(Collection entries)
BEGIN
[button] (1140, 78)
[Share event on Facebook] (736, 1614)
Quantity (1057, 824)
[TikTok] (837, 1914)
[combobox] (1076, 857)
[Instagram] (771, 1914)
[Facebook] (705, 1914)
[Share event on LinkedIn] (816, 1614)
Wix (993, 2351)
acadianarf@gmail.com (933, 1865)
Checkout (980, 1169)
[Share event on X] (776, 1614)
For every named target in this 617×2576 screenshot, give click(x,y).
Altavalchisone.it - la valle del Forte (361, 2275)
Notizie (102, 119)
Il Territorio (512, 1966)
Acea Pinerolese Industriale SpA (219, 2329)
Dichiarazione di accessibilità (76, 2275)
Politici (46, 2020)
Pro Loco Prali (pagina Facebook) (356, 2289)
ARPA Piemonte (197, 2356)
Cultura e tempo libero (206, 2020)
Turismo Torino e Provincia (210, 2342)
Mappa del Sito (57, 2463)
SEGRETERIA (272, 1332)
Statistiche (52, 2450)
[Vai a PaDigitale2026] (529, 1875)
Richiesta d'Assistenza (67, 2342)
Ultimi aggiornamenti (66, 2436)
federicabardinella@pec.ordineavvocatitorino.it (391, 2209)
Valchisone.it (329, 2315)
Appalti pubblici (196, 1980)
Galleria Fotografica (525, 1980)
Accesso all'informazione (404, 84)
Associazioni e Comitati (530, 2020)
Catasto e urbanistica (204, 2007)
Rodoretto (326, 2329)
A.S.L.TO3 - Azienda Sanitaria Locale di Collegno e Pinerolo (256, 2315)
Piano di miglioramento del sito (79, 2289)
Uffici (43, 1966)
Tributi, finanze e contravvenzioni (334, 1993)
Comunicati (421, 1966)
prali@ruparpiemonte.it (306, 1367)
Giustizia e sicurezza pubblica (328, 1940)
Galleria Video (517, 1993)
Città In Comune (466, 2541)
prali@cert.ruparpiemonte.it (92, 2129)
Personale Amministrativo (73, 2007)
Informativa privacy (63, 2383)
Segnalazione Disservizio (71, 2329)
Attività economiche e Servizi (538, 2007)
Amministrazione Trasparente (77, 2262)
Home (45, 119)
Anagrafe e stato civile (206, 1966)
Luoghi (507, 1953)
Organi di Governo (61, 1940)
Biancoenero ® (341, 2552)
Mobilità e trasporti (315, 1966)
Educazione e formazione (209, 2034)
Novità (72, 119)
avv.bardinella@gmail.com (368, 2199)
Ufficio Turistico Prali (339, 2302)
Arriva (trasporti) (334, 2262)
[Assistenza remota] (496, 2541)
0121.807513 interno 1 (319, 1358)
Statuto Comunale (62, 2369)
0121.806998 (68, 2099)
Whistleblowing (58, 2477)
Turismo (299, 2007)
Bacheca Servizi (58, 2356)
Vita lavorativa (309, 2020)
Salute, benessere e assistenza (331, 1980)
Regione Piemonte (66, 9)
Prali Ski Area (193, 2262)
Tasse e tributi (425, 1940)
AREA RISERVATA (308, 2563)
END
# Exercise directions
From the data above, output exactly the lines between the one containing "Mobilità e trasporti (315, 1966)" and the one containing "Turismo (299, 2007)", counting both of them.

# Solution to this exercise
Mobilità e trasporti (315, 1966)
Educazione e formazione (209, 2034)
Novità (72, 119)
avv.bardinella@gmail.com (368, 2199)
Ufficio Turistico Prali (339, 2302)
Arriva (trasporti) (334, 2262)
[Assistenza remota] (496, 2541)
0121.807513 interno 1 (319, 1358)
Statuto Comunale (62, 2369)
0121.806998 (68, 2099)
Whistleblowing (58, 2477)
Turismo (299, 2007)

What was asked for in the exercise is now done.